> What to produce:
Can you copy the records below word for word, from the line containing "The height and" through the end of the records, inclusive, with the pictures left out?

━━ Data listing

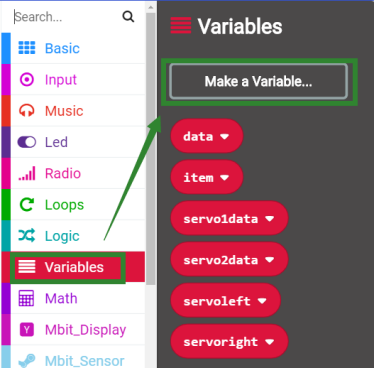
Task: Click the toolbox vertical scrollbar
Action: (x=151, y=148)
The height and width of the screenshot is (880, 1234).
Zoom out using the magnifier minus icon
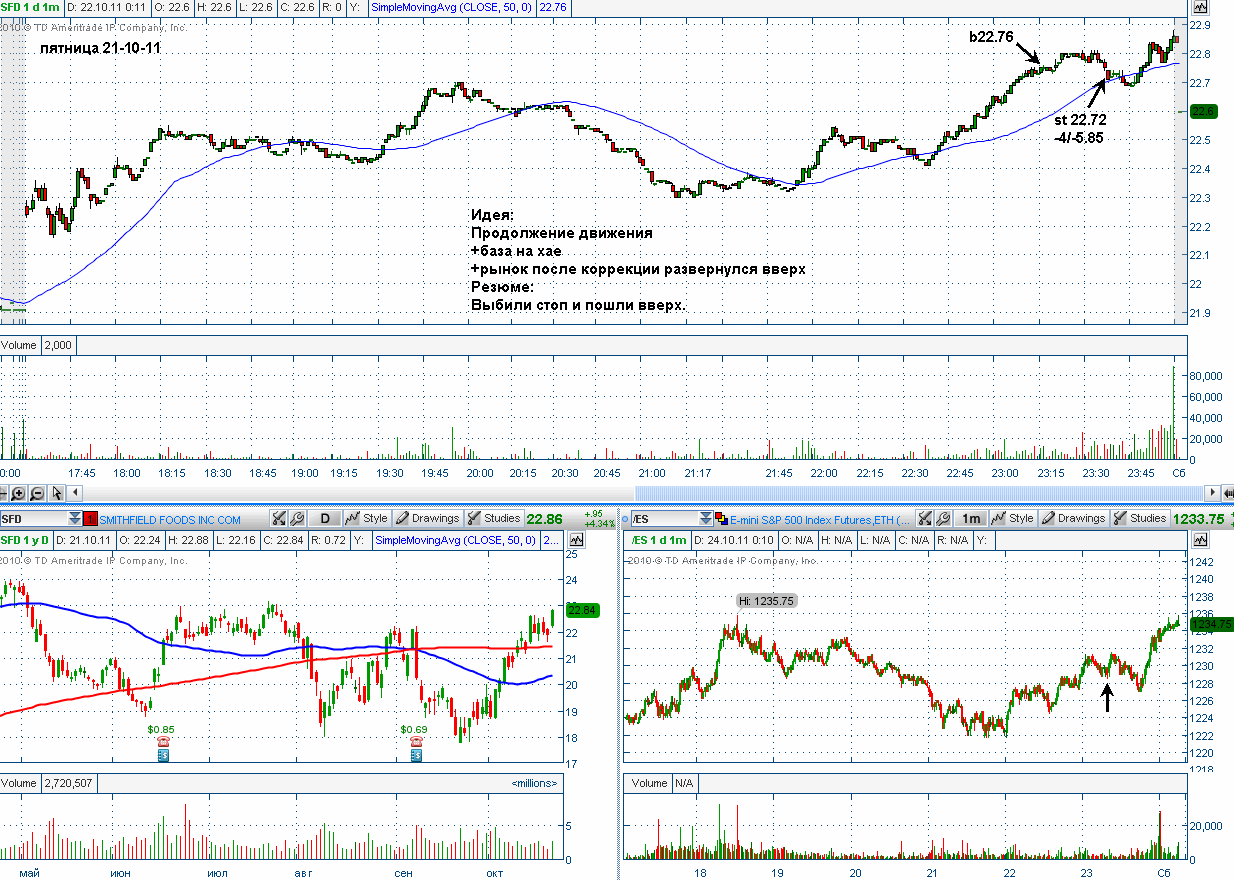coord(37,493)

━━━━

> Solved problem:
The height and width of the screenshot is (880, 1234).
Zoom out using the magnifier minus icon
coord(37,493)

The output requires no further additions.